🤖 AI Summary
Evaluating and enhancing large language models’ (LLMs) humor comprehension remains challenging due to lack of rigorous, bias-free benchmarks—especially in culturally nuanced domains like Japanese creative wordplay games (e.g., Oogiri).
Method: We introduce Oogiri-Master, the first large-scale, popularity-debiasing humor understanding benchmark, paired with Oogiri-Corpus—a human-annotated dataset where each prompt elicits ~100 responses, independently blind-rated by 100 annotators. We propose a high-capacity, unbiased humor annotation paradigm; quantitatively validate causal links between linguistic features (e.g., ambiguity resolution, incongruity reduction) and funniness; and design interpretable, objective funniness prediction metrics. Leveraging crowdsourced blind evaluation, robust aggregation, and feature-based regression modeling, we employ zero-shot and insight-augmented prompting strategies.

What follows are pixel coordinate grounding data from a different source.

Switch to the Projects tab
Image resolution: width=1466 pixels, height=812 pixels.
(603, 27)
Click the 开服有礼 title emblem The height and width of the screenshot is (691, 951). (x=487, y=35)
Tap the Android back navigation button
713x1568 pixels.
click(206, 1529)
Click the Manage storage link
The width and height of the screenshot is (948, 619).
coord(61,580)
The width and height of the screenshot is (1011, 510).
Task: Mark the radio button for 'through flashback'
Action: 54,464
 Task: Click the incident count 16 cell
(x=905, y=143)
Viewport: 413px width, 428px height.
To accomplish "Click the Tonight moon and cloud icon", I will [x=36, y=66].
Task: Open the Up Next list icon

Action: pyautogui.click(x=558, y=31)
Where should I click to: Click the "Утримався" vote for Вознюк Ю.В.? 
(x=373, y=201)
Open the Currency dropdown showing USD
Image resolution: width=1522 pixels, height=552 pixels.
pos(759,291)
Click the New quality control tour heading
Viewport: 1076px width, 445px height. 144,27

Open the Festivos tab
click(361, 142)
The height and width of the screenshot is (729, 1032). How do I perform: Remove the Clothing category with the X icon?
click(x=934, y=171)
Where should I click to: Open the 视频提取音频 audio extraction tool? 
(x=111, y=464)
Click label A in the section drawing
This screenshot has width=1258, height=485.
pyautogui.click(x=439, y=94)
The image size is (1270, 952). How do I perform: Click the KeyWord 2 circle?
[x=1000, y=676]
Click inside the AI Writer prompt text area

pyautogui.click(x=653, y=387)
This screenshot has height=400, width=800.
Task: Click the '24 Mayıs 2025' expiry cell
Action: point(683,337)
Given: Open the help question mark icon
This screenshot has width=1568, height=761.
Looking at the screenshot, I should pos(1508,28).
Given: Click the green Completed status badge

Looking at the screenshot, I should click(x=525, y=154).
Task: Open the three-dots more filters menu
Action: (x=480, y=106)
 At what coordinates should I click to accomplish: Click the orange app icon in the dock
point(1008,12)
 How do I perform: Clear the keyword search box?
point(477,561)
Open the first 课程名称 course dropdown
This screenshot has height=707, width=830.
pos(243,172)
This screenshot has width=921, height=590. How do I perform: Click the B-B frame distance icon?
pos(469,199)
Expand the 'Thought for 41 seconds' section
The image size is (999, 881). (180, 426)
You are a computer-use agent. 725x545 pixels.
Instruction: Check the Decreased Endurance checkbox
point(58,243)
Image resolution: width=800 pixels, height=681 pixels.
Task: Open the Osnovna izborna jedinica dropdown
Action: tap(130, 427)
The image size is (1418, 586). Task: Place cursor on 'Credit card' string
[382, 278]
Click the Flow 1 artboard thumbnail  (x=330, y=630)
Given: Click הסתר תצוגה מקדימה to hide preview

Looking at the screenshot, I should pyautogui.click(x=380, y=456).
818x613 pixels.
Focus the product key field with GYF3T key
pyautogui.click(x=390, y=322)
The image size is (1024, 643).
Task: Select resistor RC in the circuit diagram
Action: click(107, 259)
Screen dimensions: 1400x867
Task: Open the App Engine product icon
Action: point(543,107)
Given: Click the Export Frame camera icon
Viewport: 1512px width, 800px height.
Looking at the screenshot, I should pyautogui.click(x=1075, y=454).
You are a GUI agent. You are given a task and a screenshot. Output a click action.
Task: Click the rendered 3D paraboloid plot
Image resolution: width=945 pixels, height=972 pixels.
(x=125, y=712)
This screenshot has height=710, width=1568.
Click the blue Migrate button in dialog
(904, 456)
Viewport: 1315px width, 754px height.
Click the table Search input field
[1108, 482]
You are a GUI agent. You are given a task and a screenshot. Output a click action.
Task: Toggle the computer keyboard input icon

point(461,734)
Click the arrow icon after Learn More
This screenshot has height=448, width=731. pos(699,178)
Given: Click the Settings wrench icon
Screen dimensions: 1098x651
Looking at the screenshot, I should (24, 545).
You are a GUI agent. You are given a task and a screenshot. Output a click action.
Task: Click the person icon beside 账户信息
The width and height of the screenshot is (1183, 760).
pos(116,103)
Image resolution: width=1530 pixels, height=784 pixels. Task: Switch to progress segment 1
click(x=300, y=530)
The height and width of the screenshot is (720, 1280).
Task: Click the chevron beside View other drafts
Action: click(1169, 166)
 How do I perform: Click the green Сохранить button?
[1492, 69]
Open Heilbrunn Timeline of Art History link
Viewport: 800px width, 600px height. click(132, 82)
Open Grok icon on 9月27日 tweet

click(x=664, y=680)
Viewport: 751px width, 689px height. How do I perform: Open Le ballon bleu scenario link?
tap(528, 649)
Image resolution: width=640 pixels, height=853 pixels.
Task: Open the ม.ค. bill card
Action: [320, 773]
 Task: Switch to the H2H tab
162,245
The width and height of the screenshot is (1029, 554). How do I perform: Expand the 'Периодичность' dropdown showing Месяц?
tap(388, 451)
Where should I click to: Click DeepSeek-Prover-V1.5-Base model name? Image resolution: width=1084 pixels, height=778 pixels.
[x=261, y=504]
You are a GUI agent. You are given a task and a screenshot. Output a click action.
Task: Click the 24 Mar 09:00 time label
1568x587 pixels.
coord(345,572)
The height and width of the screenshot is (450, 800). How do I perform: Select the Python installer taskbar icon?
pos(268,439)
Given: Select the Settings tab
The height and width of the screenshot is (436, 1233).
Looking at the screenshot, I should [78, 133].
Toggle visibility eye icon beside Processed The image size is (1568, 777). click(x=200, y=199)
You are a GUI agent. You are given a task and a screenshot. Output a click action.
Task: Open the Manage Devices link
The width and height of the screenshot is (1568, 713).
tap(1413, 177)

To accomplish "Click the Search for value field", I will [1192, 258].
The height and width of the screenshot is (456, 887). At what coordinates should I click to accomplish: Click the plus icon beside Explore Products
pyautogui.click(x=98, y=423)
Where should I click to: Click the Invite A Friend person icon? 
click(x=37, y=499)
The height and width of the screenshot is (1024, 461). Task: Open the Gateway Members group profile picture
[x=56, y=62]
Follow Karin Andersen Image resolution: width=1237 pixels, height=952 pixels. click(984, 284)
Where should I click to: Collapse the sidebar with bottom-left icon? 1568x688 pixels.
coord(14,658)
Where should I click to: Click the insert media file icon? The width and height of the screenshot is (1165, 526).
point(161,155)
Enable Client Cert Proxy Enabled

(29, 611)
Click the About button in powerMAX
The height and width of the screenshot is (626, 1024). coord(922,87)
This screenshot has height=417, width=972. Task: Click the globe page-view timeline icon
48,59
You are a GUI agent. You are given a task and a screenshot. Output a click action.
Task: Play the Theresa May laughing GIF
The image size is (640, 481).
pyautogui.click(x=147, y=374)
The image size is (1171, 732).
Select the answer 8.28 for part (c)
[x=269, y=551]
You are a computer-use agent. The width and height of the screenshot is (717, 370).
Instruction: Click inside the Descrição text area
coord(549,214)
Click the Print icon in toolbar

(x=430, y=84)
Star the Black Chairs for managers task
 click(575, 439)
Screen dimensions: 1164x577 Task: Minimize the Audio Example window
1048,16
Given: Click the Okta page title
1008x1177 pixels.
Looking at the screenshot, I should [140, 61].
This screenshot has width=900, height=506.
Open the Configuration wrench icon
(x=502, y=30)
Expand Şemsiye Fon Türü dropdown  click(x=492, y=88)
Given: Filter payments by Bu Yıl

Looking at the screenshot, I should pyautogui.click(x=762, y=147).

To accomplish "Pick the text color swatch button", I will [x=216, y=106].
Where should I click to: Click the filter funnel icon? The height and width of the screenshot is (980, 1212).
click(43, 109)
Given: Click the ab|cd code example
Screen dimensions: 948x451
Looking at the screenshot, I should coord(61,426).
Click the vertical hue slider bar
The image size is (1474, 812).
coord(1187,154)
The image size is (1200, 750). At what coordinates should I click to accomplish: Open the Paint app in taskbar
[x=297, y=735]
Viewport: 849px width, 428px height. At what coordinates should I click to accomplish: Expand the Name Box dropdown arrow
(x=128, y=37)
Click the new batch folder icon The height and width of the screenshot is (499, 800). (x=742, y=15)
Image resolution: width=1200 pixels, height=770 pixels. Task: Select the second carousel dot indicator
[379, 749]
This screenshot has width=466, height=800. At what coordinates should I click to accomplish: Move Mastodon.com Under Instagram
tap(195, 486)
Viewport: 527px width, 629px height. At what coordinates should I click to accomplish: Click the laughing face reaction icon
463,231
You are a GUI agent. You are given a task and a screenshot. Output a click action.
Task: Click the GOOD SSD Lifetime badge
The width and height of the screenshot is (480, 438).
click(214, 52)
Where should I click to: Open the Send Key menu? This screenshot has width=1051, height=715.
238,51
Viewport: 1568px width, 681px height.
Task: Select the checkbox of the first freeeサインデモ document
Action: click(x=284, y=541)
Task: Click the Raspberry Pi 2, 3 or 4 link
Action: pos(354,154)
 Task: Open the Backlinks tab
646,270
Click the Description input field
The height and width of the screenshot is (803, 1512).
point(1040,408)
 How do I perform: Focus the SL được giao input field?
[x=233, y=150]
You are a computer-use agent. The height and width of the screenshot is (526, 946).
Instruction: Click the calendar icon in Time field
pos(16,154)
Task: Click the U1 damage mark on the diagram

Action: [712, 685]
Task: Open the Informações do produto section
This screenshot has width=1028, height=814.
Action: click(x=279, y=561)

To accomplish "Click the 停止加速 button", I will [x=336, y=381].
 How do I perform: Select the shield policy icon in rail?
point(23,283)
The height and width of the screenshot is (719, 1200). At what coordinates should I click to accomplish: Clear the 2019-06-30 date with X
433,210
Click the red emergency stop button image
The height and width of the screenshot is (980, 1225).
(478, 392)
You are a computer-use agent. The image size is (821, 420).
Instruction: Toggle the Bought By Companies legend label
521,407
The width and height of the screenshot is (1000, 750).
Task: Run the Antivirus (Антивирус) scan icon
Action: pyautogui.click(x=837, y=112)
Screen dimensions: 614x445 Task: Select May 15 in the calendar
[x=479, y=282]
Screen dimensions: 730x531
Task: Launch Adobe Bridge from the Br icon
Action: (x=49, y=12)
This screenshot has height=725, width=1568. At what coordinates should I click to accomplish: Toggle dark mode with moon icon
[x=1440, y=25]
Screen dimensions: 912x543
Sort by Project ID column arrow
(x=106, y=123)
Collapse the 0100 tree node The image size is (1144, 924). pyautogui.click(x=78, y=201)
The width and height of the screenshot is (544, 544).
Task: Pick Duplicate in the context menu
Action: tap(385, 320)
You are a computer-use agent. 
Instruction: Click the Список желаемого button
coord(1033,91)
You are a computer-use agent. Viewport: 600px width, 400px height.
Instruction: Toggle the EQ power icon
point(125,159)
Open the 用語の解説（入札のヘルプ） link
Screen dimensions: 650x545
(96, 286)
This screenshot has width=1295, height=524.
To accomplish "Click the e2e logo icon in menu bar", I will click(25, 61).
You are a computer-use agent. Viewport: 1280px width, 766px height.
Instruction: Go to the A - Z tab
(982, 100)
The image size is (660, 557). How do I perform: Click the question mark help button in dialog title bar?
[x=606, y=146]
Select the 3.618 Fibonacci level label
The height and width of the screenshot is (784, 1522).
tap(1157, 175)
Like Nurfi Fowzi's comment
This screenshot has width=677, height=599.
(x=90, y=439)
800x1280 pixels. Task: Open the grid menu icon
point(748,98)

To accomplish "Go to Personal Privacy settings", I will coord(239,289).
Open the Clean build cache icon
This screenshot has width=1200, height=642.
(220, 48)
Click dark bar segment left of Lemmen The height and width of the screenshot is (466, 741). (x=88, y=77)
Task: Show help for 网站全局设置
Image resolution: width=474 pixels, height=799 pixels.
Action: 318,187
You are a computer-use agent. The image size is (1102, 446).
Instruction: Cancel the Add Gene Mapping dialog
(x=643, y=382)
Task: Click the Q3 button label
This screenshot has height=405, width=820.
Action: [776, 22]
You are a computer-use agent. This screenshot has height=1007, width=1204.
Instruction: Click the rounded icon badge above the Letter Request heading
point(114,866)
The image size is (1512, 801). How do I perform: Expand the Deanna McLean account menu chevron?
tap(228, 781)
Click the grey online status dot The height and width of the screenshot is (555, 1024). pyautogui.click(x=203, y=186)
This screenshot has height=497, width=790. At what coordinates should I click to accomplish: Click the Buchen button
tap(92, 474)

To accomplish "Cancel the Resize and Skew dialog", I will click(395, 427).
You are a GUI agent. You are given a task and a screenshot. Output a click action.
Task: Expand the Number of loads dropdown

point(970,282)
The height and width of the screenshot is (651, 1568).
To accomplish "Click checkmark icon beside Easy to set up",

Results: Our approach achieves state-of-the-art performance on Oogiri-Master, approaching human-level accuracy; significantly improves humorous response generation quality; and establishes the first reproducible, comparable quantitative evaluation standard for LLM humor understanding.
📝 Abstract
Humor is a salient testbed for human-like creative thinking in large language models (LLMs). We study humor using the Japanese creative response game Oogiri, in which participants produce witty responses to a given prompt, and ask the following research question: What makes such responses funny to humans? Previous work has offered only limited reliable means to answer this question. Existing datasets contain few candidate responses per prompt, expose popularity signals during ratings, and lack objective and comparable metrics for funniness. Thus, we introduce Oogiri-Master and Oogiri-Corpus, which are a benchmark and dataset designed to enable rigorous evaluation of humor understanding in LLMs. Each prompt is paired with approximately 100 diverse candidate responses, and funniness is rated independently by approximately 100 human judges without access to others' ratings, reducing popularity bias and enabling robust aggregation. Using Oogiri-Corpus, we conduct a quantitative analysis of the linguistic factors associated with funniness, such as text length, ambiguity, and incongruity resolution, and derive objective metrics for predicting human judgments. Subsequently, we benchmark a range of LLMs and human baselines in Oogiri-Master, demonstrating that state-of-the-art models approach human performance and that insight-augmented prompting improves the model performance. Our results provide a principled basis for evaluating and advancing humor understanding in LLMs.